By Harry McCracken | Thursday, November 4, 2010 at 1:57 pm
Google’s new Google Instant user interface, which debuted in the search engine’s PC-based service a couple of months ago, is now up and running in the version of Google you get on iPhones, iPod Touches, and Android devices. (Android 2.2 devices, that is–that Android fragmentation which supposedly doesn’t exist prevents users of earlier versions from getting the new interface–and to be fair, it also requires iOS 4.) It’s in beta, and you turn it on via a link below the search field on Google.com.
The mobile version of Google Instant is largely identical to the desktop one: As you type, Google shows you continuously-updated suggestions (which are helpful but not new–you get them even with Instant turned off) and displays a list of results without you having to press Search. But the fact it’s all happening on a phone screen changes the experience.
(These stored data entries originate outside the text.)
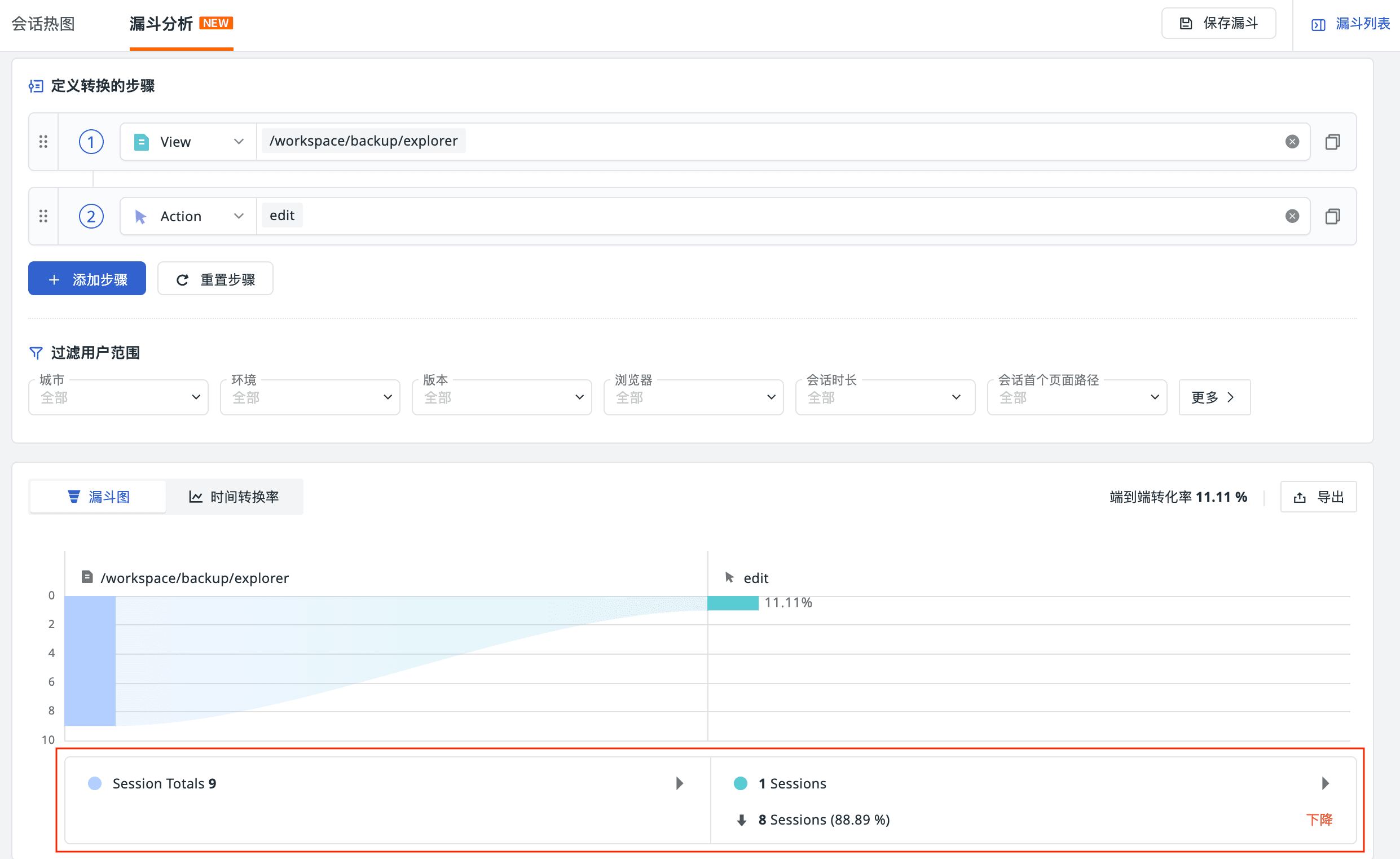The height and width of the screenshot is (859, 1400).
Task: Open the 浏览器 filter dropdown
Action: click(693, 397)
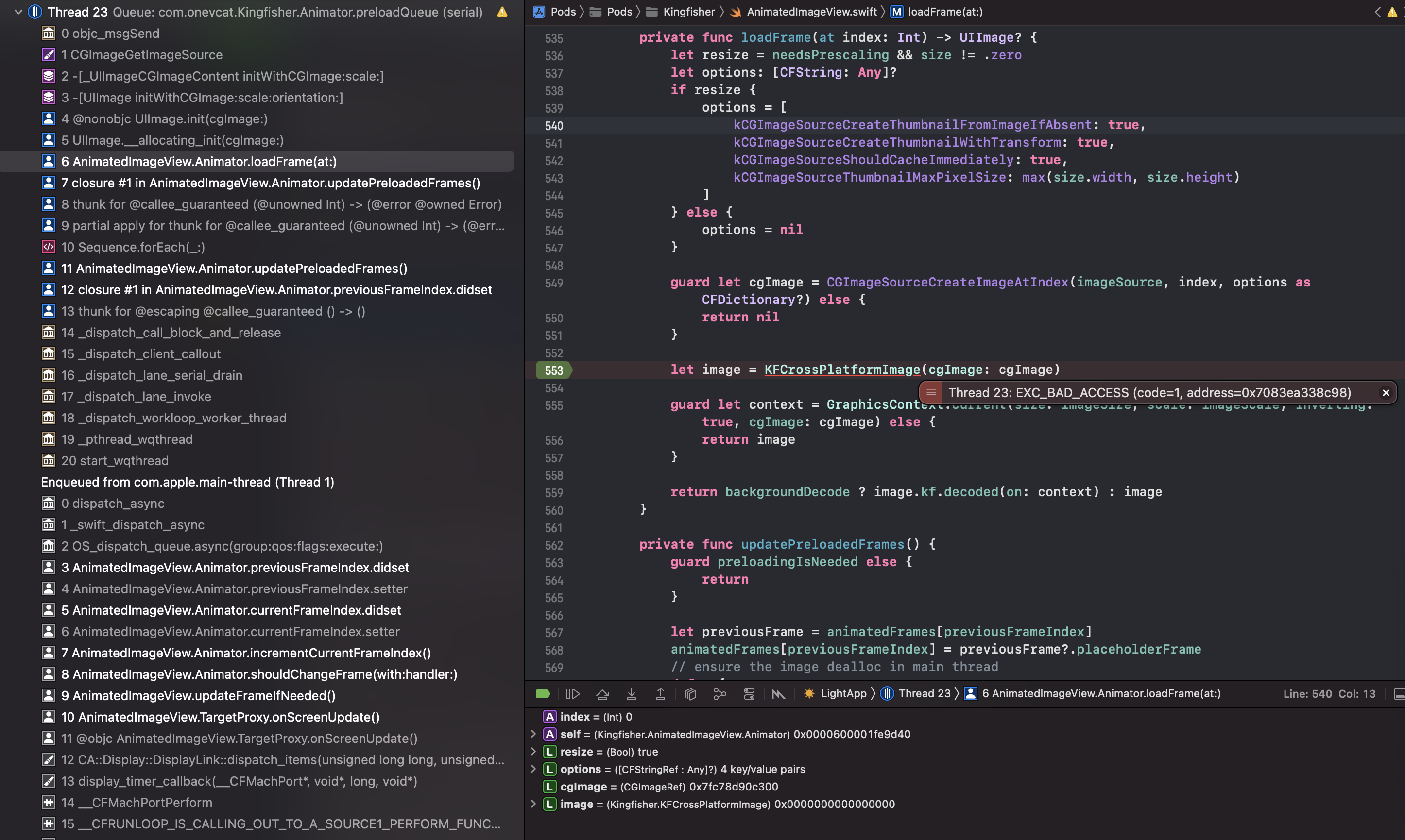Click the Step Over icon in the debug bar
The width and height of the screenshot is (1405, 840).
point(602,693)
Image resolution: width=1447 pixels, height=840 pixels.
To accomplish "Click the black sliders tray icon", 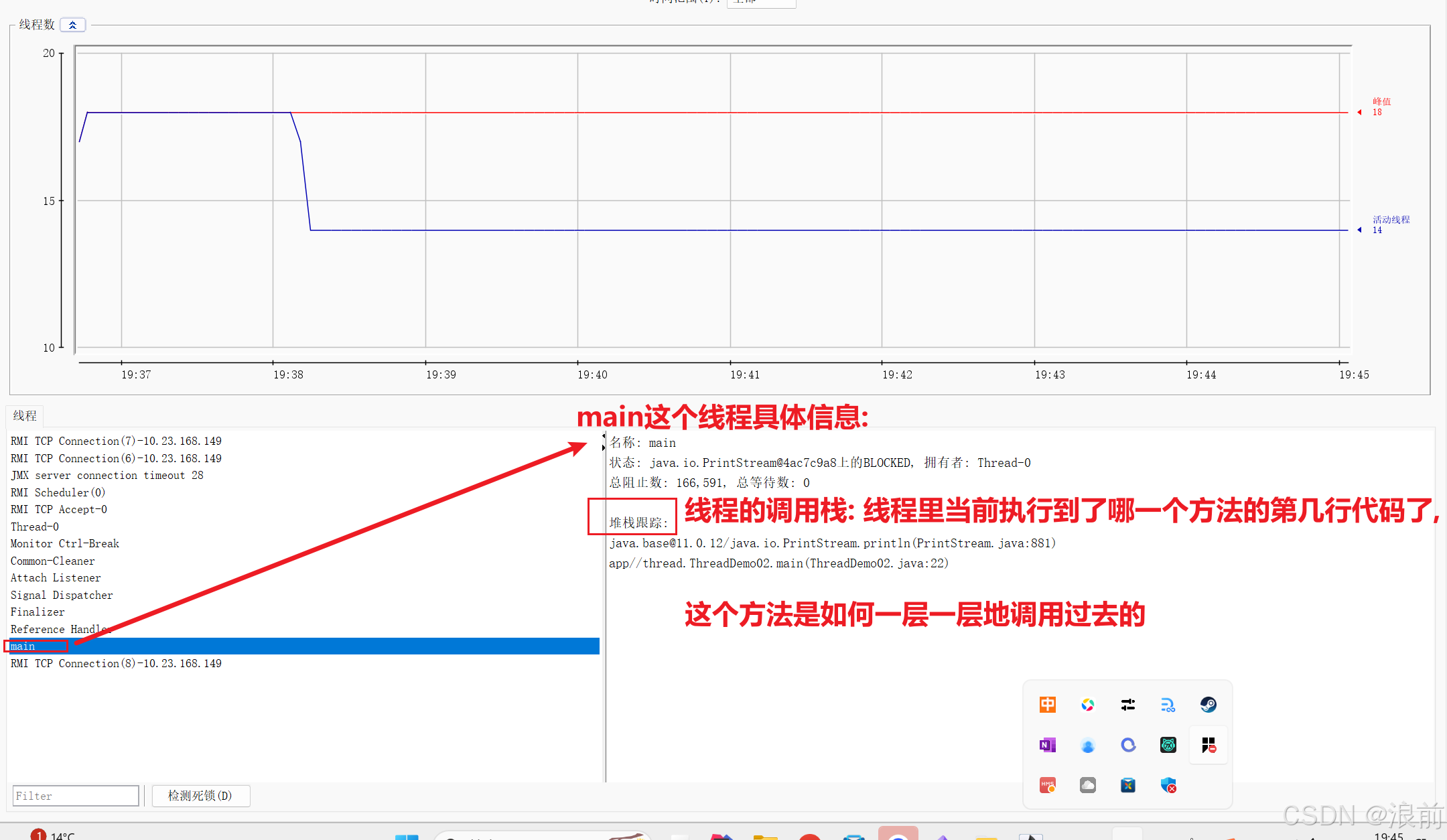I will point(1127,705).
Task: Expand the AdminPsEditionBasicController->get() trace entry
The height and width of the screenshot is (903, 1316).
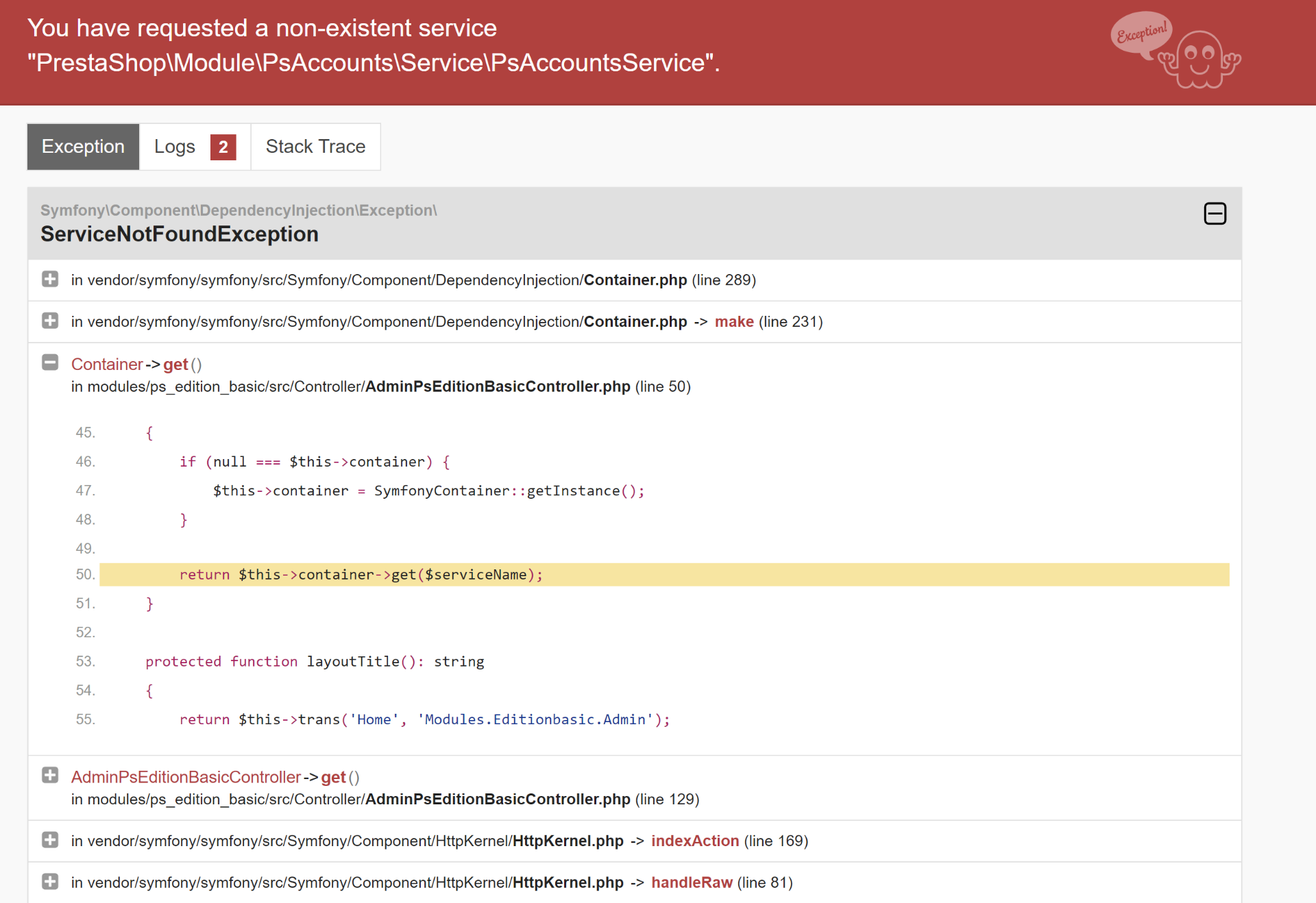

For one thing, the on-screen keyboard on my iPhone covers most of the results, rendering the whole experience less instant. (This wouldn’t be an issue with an Android phone with a physical keyboard, such as Verizon’s Droid 2.)
In this screen, there are additional Google Instant results beyond the Wikipedia entry on LBJ–you just can’t see them without tapping the “Done” button. (You don’t want to tap “Search”–it does a search for whatever you’ve typed so far.)
(I tried Google on my iPad, where the on-screen keyboard takes up less real estate, but right now, at least, I’m getting a version of Google.com without either the desktop or mobile flavors of Instant.)
Me, I’m going to continue to search Google using my mobile browsers’ built-in search-fields; going to Google.com at all is an extra step which largely negates any speed benefit from Google Instant.
How about that desktop version of Google Instant? After using it for two months, I find myself in the odd position of struggling to form an opinion of it. I don’t feel like it’s helping me search any faster, and I don’t feel like it’s getting in my way. It’s just there, and I tend to ignore it. Have you done a better job than I have at caring about it one way or another?